Work task:
Below are records. Copy every line with "site" in it.

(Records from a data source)
******************************

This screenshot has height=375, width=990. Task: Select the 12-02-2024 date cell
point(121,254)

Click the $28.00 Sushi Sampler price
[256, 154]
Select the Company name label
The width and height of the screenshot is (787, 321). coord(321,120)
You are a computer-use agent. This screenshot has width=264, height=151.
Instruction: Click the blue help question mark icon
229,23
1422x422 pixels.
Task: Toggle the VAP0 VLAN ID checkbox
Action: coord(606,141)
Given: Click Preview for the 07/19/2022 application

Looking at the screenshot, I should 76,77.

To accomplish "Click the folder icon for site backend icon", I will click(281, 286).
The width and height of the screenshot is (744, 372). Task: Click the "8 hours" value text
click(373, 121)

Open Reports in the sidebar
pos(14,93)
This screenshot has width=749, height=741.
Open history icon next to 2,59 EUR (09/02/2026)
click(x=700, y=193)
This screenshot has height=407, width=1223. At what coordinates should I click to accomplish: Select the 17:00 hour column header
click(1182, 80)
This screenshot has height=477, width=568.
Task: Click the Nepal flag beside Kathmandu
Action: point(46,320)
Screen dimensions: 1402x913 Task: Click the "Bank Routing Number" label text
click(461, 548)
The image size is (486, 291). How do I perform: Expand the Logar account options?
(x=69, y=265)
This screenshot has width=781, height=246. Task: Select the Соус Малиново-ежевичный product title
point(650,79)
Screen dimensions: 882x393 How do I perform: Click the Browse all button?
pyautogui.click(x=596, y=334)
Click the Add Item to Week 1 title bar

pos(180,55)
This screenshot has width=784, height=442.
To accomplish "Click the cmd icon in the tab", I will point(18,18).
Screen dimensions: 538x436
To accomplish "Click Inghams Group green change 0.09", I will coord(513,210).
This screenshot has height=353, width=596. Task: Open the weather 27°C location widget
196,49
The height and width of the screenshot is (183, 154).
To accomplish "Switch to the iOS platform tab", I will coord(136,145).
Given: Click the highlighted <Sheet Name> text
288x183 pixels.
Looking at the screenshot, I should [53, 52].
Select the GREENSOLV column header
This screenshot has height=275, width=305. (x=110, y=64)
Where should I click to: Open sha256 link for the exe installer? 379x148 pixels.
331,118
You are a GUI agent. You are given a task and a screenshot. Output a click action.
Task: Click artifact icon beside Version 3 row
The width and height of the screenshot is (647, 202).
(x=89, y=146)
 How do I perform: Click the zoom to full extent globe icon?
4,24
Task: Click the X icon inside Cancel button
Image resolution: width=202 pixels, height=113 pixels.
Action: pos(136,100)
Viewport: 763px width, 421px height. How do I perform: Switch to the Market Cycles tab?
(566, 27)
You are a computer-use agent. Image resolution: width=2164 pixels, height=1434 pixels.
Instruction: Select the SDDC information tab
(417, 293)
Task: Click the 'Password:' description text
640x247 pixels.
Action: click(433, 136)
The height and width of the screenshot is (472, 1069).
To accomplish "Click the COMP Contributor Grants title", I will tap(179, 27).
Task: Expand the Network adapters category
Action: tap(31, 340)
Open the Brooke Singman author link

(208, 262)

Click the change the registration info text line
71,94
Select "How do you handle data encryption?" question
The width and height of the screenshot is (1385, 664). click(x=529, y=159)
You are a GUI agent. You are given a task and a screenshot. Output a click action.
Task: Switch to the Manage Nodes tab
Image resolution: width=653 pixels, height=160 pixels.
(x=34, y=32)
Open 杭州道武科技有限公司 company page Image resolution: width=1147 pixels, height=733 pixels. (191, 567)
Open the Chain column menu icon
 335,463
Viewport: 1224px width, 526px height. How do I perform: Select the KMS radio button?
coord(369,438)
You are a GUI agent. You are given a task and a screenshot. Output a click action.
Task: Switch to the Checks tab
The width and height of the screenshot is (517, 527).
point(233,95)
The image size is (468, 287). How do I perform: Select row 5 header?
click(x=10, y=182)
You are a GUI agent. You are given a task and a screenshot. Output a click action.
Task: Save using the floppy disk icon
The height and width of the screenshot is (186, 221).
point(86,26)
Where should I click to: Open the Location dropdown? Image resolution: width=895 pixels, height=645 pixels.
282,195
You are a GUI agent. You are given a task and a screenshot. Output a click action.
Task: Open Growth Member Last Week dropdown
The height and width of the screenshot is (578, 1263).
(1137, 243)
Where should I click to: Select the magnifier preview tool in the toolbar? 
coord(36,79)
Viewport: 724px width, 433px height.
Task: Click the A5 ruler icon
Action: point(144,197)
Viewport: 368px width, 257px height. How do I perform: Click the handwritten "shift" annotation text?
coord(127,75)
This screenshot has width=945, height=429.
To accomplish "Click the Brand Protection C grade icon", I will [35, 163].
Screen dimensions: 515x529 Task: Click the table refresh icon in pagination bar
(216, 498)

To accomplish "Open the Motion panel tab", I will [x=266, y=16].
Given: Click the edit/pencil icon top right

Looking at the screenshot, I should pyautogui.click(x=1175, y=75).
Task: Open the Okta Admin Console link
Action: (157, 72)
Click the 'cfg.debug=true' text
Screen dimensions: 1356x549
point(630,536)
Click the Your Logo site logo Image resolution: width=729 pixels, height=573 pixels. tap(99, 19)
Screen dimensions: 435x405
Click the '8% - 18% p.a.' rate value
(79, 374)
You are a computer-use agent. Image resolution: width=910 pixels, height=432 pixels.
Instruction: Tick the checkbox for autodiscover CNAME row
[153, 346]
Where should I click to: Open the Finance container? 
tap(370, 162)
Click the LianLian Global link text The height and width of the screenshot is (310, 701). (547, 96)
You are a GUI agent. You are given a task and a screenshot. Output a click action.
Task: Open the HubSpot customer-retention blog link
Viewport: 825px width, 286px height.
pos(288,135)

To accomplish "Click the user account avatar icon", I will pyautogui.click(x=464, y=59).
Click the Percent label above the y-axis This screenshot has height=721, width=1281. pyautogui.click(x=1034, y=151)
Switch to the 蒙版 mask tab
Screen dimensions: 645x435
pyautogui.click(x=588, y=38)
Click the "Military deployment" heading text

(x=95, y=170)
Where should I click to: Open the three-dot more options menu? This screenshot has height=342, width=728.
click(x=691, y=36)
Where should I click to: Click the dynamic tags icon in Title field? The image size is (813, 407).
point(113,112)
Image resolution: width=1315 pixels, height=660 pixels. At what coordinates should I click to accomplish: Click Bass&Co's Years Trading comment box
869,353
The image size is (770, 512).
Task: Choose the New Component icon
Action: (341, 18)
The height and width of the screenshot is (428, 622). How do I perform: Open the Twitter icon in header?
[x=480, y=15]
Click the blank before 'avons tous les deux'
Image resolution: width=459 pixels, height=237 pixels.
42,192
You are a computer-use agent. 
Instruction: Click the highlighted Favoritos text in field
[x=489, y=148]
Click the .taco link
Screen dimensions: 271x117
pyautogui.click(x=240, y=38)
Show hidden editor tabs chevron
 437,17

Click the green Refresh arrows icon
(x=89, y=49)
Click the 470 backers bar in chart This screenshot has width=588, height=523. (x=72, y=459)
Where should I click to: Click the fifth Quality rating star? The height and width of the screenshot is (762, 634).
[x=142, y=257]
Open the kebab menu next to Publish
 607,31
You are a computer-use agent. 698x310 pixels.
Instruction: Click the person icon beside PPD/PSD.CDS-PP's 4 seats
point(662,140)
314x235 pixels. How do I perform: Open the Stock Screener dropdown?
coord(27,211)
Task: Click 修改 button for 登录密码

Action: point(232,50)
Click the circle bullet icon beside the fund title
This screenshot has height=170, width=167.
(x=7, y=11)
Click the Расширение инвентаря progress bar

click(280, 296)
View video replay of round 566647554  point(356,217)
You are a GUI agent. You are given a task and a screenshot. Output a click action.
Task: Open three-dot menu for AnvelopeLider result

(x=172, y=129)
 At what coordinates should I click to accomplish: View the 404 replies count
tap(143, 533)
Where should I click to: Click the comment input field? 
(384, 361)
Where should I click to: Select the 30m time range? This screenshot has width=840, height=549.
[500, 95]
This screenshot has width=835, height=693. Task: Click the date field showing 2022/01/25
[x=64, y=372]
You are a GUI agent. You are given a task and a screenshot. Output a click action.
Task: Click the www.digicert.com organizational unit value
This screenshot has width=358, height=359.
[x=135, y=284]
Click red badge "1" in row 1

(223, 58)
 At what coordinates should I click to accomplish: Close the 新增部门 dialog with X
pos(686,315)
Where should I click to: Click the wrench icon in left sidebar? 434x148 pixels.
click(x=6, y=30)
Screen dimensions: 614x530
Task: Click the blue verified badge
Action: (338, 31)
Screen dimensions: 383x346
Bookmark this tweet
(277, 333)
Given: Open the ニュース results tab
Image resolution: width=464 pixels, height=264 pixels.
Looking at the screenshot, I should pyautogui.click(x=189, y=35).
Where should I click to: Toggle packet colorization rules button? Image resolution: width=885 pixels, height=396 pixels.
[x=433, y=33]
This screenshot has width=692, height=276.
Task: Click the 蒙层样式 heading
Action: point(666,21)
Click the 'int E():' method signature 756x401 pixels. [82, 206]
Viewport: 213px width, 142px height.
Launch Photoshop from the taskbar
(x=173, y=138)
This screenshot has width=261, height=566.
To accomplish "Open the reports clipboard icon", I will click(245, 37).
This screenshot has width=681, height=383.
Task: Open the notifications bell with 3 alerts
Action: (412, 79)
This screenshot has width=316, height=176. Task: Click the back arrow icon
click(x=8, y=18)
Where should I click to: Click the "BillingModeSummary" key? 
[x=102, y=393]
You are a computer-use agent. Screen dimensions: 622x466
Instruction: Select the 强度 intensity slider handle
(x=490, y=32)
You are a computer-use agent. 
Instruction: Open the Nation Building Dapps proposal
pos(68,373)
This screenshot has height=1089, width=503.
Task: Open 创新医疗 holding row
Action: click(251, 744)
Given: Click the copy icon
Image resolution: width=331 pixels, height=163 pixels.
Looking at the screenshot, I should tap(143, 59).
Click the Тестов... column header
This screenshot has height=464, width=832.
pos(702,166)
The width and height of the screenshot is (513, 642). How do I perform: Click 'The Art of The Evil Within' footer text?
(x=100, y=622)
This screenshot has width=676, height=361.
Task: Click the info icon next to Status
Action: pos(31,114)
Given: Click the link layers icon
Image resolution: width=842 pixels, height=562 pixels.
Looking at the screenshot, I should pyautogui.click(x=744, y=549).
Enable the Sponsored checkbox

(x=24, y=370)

******************************

Output for this exercise:
To accomplish "Click the folder icon for site backend icon", I will click(281, 286).
Click the Your Logo site logo Image resolution: width=729 pixels, height=573 pixels. tap(99, 19)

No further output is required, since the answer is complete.